A little internet investigation revealed that the Creekside Market and Tap is home to four individual businesses — all with different operating hours. They are: Dave’s Backyard Farms, Creekside Restaurant & Deli, Cheshire Brewing Company and Herrcastle farms — all fine business, I'm sure. As a resident of Elkins Park for nearly forty years, I have seen business come and go. One thing I have observed is that when someone opens a new business in Elkins Park, the first thing they decide — immediately upon signing the lease on the space — is what days they will be closed. It is a consistent bone of contention I have with every single business I have seen open and close within the confines of the tiny business district that occupies the one-block stretch opposite the train station. The co-op followed this pattern and the new occupants of the co-op building appear to be carrying on the tradition. Just a mere three weeks after proclaiming their "Grand Opening," they have struck Mondays off of their list of days they will be welcoming customers. And they made the announcement with an odd posting to their Facebook page. "In order to serve the community better?" How is closing a method of serving the customer better?

Penn's Woods.... sort of.
Speaking of hours.... When they are open, the hours vary greatly among the four vendors. Only the deli is open every day that the building is open. The two produce vendors operate towards the end opf the week with Herrcastle offering an additional day over Dave’s Backyard Farms. The Cheshire Brewing Company is open Thursday through Sunday with nearly different hours on each of those days. My wife's parents operated a business within the confines of a huge, multi-vendor farmers market for over thirty years. The rule of the market was: if the building is open, your business is open. Period. No exceptions. It is both confusing for and off-putting to your potential customer when they see a business that is "roped off," denying access for purchases for shoppers who are there right now, as well as being an embarrassment to those vendors that are open. Customers don't know who owns what and they don't care. It really isn't the customer's concern. It is up to the business owners to make their wares as accessible as possible to the customer. That's just plain good business sense. Also, try to spell the name of the state you're in correctly on your website.

Not so fast there...
So, Creekside Market and Tap is not yet open a full month. They have four vendors with erratic hours and they have altered their overall hours of operation to eliminate a day of business. Not off to a winning start. Though, based on comments on a community Facebook page, a smattering of customers were very disappointed by some of the business practices. There were issues of attention and friendliness by employees. As recent as five days ago, a customer stated they were told that the deli stops slicing meat an hour before the posted closing time. There were comments regarding product selection.

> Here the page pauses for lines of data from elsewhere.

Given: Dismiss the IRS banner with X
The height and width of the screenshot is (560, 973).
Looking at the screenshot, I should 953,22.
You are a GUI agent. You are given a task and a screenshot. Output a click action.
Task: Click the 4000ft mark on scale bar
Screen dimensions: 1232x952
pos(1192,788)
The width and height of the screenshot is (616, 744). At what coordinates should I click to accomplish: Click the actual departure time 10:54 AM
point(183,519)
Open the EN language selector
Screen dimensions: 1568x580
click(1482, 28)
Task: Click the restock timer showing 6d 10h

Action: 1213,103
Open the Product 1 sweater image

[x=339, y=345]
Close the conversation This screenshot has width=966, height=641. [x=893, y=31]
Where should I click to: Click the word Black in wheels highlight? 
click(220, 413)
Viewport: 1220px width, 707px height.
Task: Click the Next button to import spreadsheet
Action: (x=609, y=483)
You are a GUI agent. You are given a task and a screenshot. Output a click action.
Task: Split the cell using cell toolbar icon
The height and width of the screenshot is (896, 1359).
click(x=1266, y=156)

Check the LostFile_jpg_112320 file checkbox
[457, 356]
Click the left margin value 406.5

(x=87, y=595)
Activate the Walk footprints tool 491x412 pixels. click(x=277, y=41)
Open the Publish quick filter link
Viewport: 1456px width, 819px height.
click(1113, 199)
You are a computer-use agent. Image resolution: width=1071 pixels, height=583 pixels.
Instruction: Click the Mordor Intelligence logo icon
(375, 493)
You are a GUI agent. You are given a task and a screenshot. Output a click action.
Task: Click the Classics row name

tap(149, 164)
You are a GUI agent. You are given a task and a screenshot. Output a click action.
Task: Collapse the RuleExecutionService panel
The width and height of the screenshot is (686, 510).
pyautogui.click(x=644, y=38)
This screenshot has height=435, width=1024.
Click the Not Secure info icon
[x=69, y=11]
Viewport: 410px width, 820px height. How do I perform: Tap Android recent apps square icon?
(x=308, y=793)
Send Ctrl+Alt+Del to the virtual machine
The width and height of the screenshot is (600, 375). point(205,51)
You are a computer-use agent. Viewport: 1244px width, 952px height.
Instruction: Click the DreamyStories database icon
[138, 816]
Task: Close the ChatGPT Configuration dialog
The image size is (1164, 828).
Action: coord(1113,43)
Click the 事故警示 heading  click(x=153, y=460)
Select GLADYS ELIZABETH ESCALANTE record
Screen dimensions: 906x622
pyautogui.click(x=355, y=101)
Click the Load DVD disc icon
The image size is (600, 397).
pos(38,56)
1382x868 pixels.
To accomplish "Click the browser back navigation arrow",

Most distressing were the comments about employees failure to wear proper face protection while working around food. These comments are met with little to no response. Although, those that were acknowledged, received a response that was downright defensive and confrontational.

Look, I understand that opening a business is a stressful thing. Sure, there is added stress with the cloud of a pandemic hanging above. I know that all new businesses suffer from "growing pains" at the beginning while they work out the kinks. I have seen a few strides Creekside Market and Tap have taken towards enhancements. The beautiful natural wood picnic tables out front are a nice, welcoming touch. I think it might be a good idea to clean up the spotted lantern fly carcasses that are strewn about the sidewalk surrounding those beautiful tables.

Again, I wish Creekside Market and Tap all the luck in the world as their business begins. I hope it grows and expands to include additional vendors and I sincerely hope it is successful. I just hope they don't fall into the same downward pattern that befell the previous tenants.

Unfortunately, it doesn't look good.